- _ASSIGNED TASK_: Output every entry below word for word, minus the images.

*** MATERIAL PROVIDED Section Begins ***

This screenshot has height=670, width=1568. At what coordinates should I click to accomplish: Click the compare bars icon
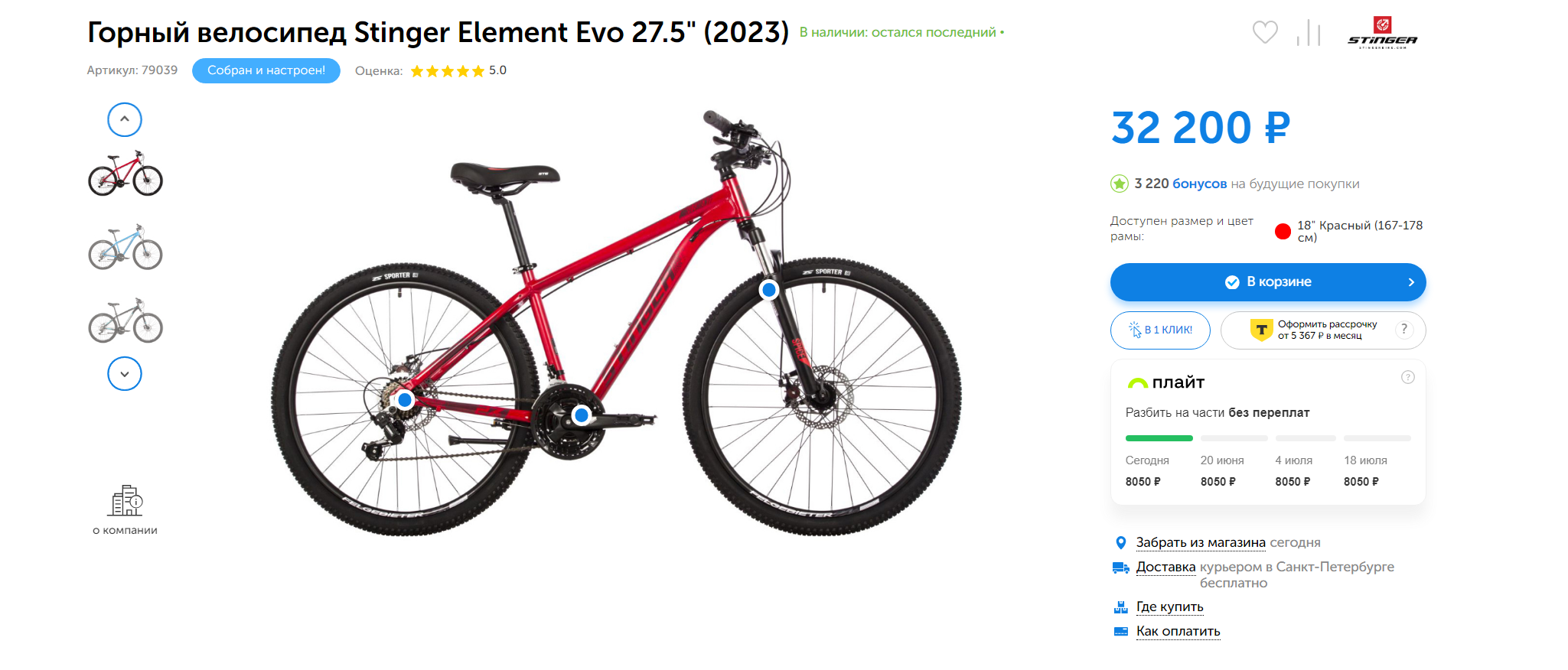(1309, 32)
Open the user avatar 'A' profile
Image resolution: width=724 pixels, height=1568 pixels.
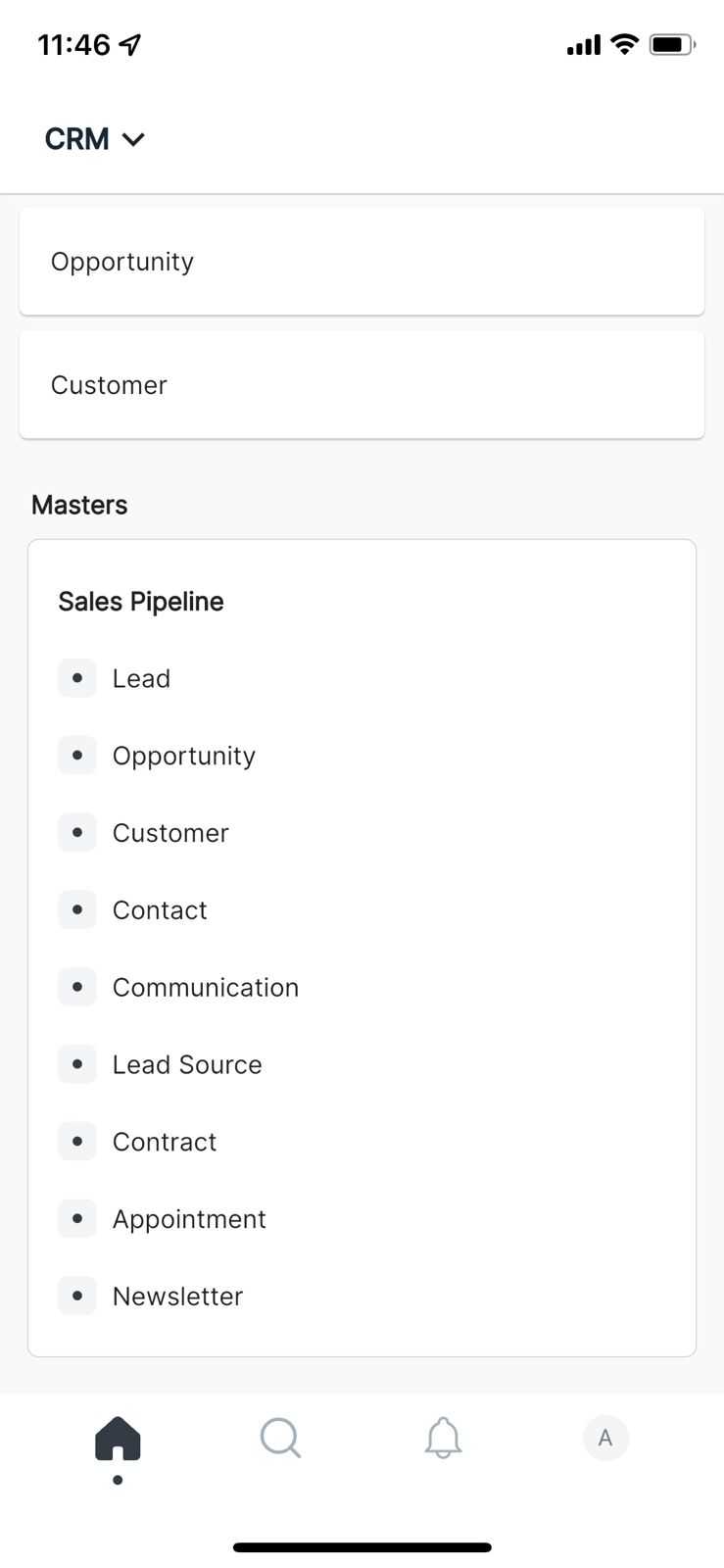point(605,1438)
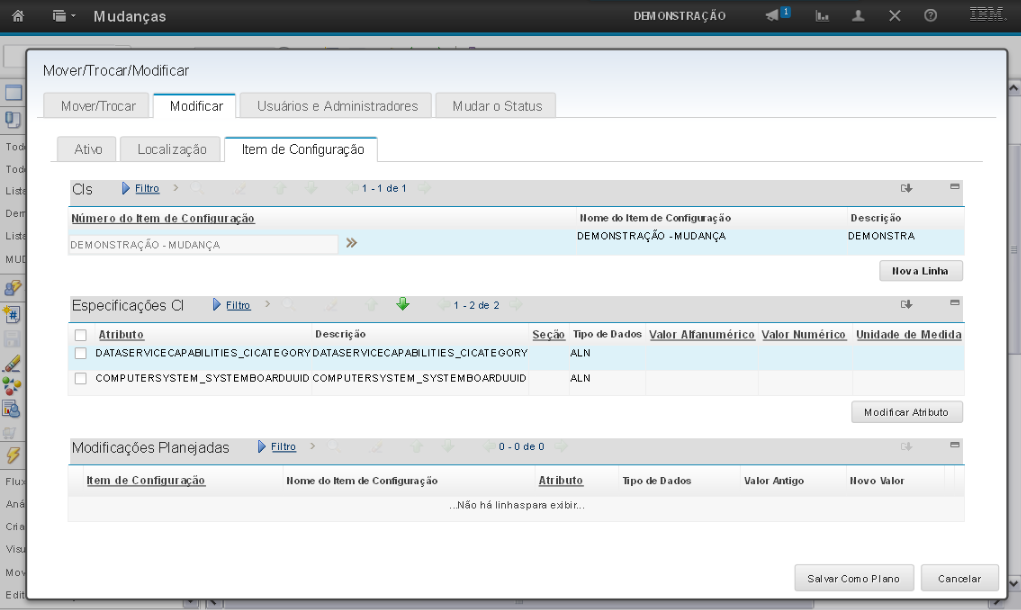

*** MATERIAL PROVIDED Section Ends ***

- _REPLY_:
This screenshot has height=670, width=1568. At what coordinates should I click to accomplish: Click the compare bars icon
(1309, 32)
Open the user avatar 'A' profile
Image resolution: width=724 pixels, height=1568 pixels.
point(605,1438)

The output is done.